Given the nature of intellectual discourse in our society, the pronouncement of the first prime minister is repeated again and again, while the governor’s response is forgotten. A few years ago, Prof Kaushik Basu, who had a stint in Bharat as when he was the Chief Economic Advisor to the Government of Bharat, he extolled the virtue of a whistle blower. To this Prof Arvind Panagariya, prior to his assuming the post of the Vice Chairman, NITI Aayog, responded that it is easier said than done. His May 2011 article, is available here.
Prof Panagariya rightly pointed out that complaining against one member of a department will get the whole department go after the one who has complained with a hammer and tong. It will also make other government departments go after the complainer in ‘solidarity’ with the officer against whom the complain has been lodged.
In the nature of governance, there is a most unequal relationship between the citizen and the state. The colonial system of the administrator being a master and the citizen being a slave has been carried forward post the independence. Even though the administrator is officially classified as a public servant, he/she expects the citizen to who a slavish type of respect by the citizen. Even an unintended slight is held against the citizen.
In this unequal relationship, does the citizen have a choice NOT to give a bribe if the circumstances demand of him?
While I have stated what the problem is, the reader will be correct to ask if there is a solution for the system that exists today where a bribe HAS to be given. To come out with a solution it needs to be understood that corruption takes place because the system provides opportunities to extract a bribe. Thus, it follows, that without changing the system corruption cannot be dealt with.

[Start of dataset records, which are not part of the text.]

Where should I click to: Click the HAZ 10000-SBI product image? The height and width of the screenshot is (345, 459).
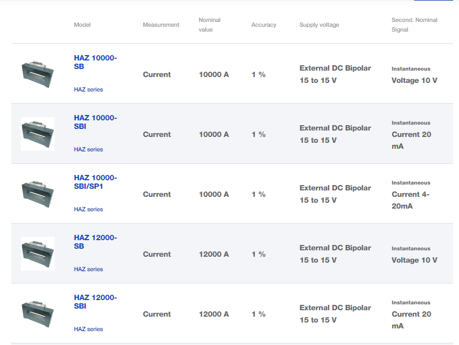[37, 134]
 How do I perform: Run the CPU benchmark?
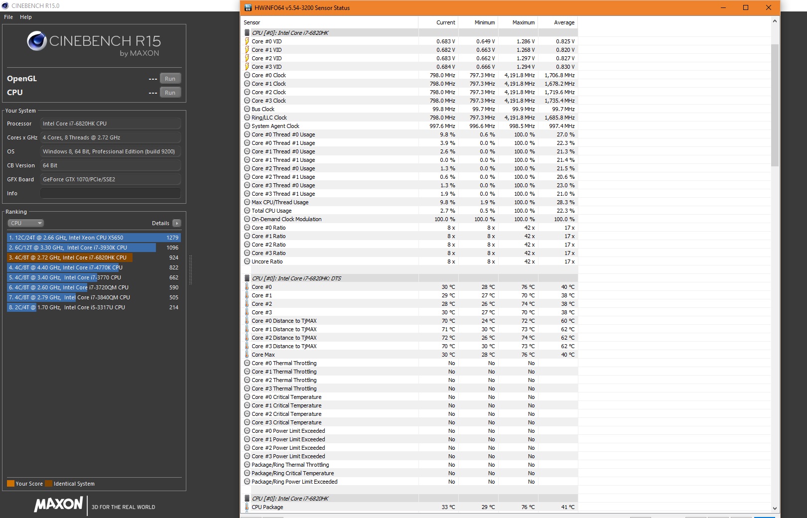pyautogui.click(x=170, y=93)
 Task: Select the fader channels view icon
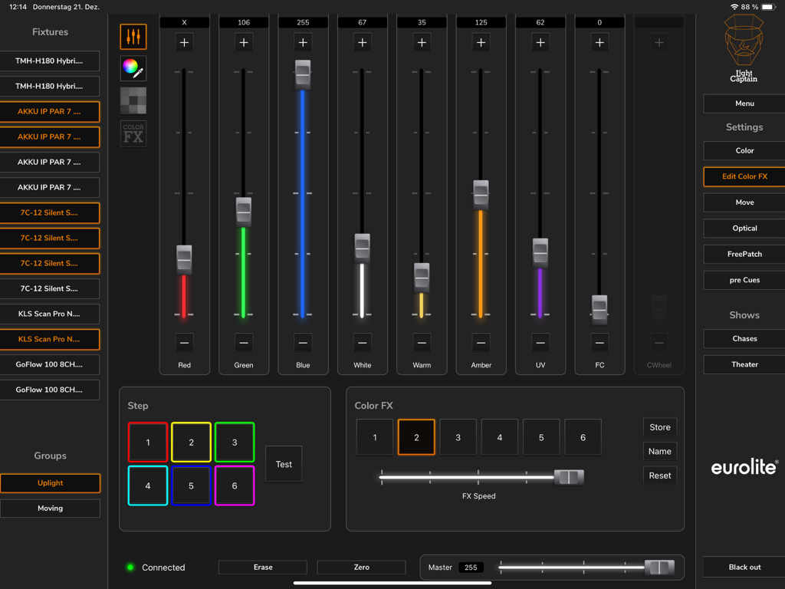[x=133, y=36]
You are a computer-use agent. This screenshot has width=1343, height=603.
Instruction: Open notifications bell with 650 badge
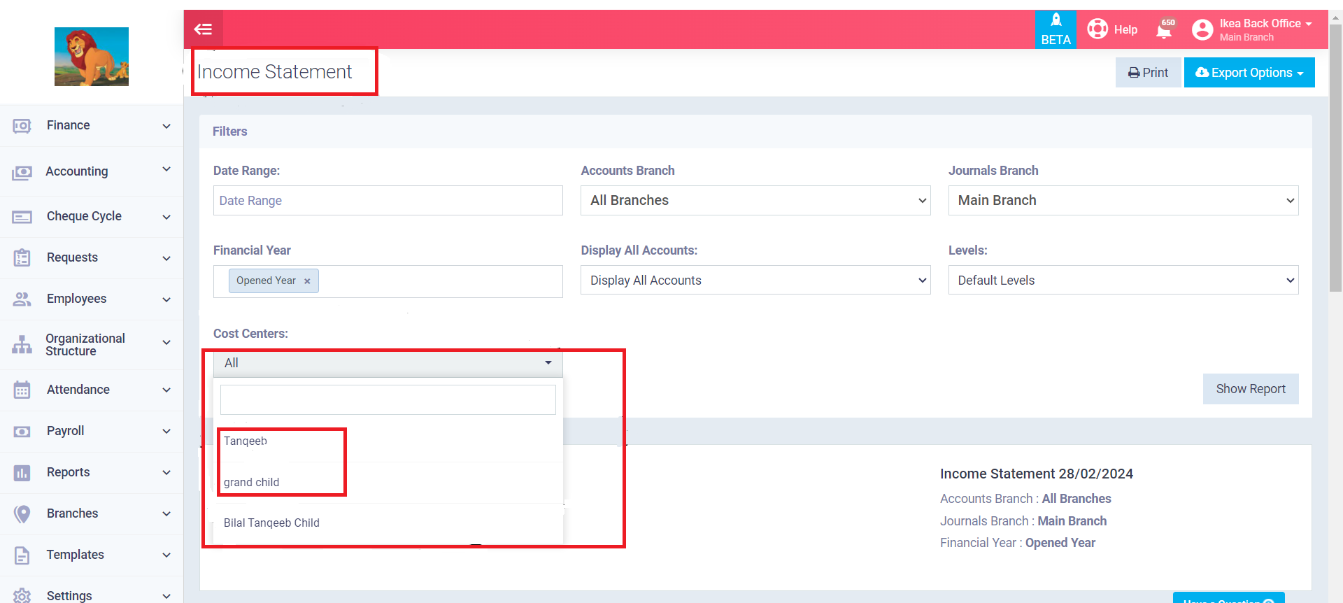pyautogui.click(x=1165, y=29)
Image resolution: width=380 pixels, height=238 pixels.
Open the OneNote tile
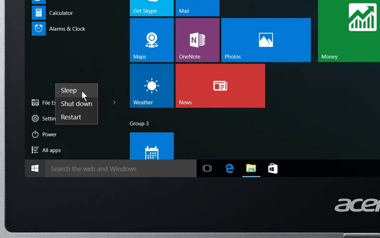point(197,40)
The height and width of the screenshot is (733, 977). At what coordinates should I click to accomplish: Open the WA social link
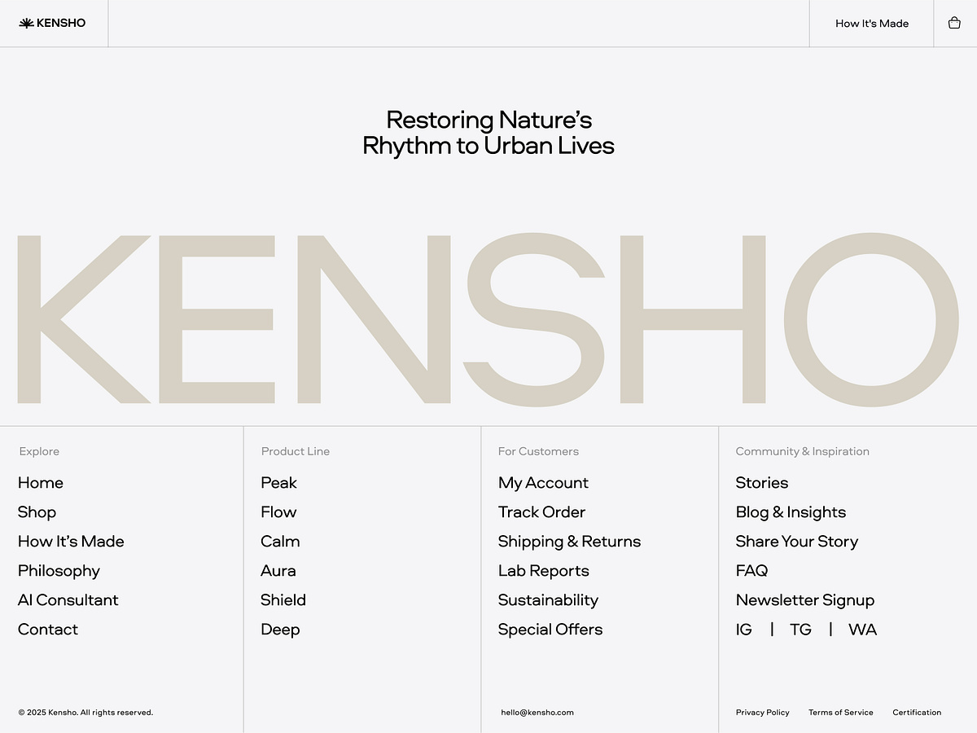(862, 630)
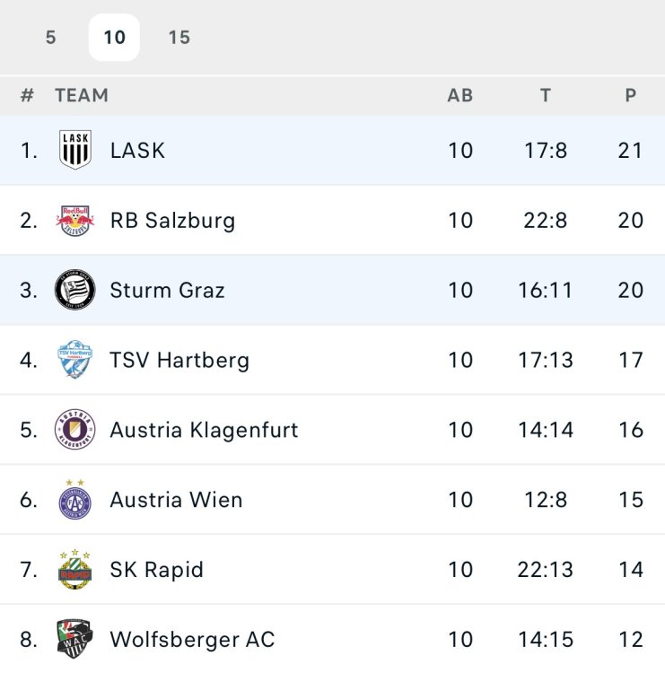Select the TSV Hartberg team name
This screenshot has height=673, width=665.
coord(179,360)
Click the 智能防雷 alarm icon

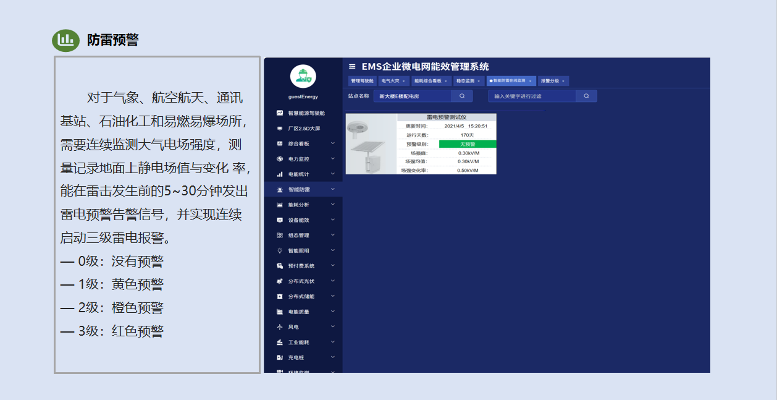click(x=280, y=189)
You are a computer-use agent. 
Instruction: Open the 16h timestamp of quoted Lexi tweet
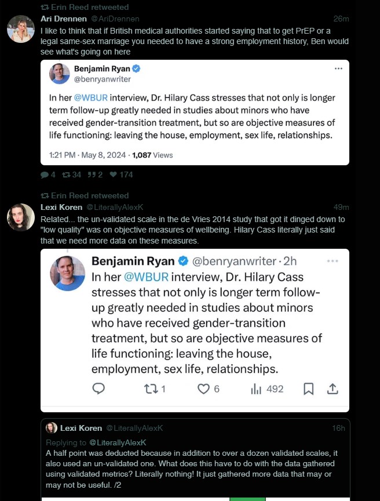coord(338,428)
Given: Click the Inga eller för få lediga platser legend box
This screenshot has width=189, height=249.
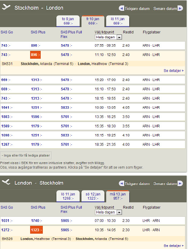Looking at the screenshot, I should click(x=26, y=155).
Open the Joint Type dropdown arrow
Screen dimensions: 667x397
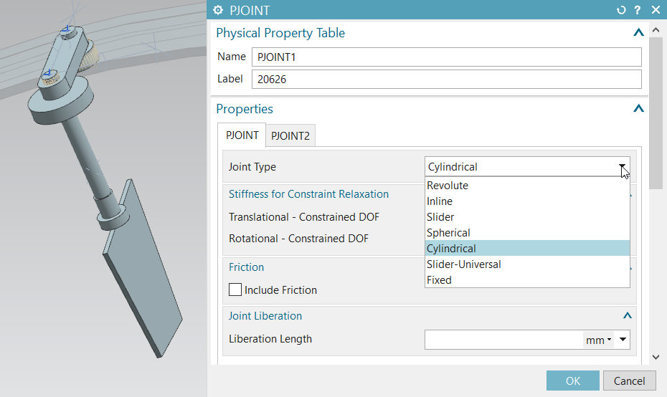623,167
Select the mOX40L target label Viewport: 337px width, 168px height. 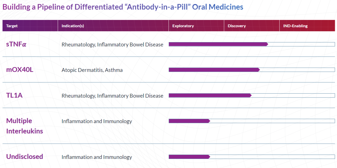(x=20, y=70)
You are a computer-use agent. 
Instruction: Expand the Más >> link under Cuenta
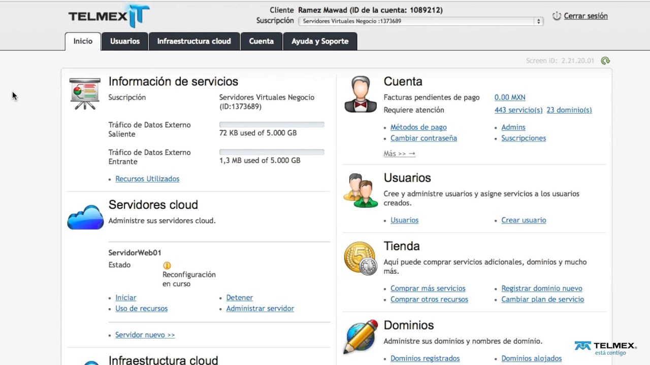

Some say that high election expenses is a source of corruption. Some say that the bribe receiver does not have a threat of adequate punishment and so is willing to accept the risk of being caught. Both these causes can be dismissed when we see what is happening in China, where there are no elections, and bribe receivers not only get jailed but are often executed. Yet, corruption is rampant.
Whenever there is excessive contact between the citizen and state, opportunities for corruption exists. The basic principle for reducing corruption is to reduce this contact. While in any society there is a need for laws so as not to have a state of even mild anarchy, excessive control (a sort of ma-baap Sarkar) gives power in the hands of those in government – both the executive and the legislative.
In the recent past, some opportunities for corruption has been reduced or eliminated. For example, when there was a phone monopoly, bribery to get a connection, and to ensure that it keeps working, was a norm. With the advent of mobile phones, and abundance of supply, the opportunities to extract bribes have reduced. Similarly, with the increased passenger train service, and computerisation of railway ticket system, there is no need to bribe to get a seat. The same applies to air travel.
Tragically, the ones involved in drafting the legislation are the very people who have the power to extract the bribe. That they pretend that they are doing a great service to the nation is reflection of the lack of concern for the people at large. It should also be remembered that the Panagariya article is seven years old, and many others have made similar points.
The slogan of the present government is Minimum Government, Maximum Governance. It needs to apply the essence of this slogan when making legislation.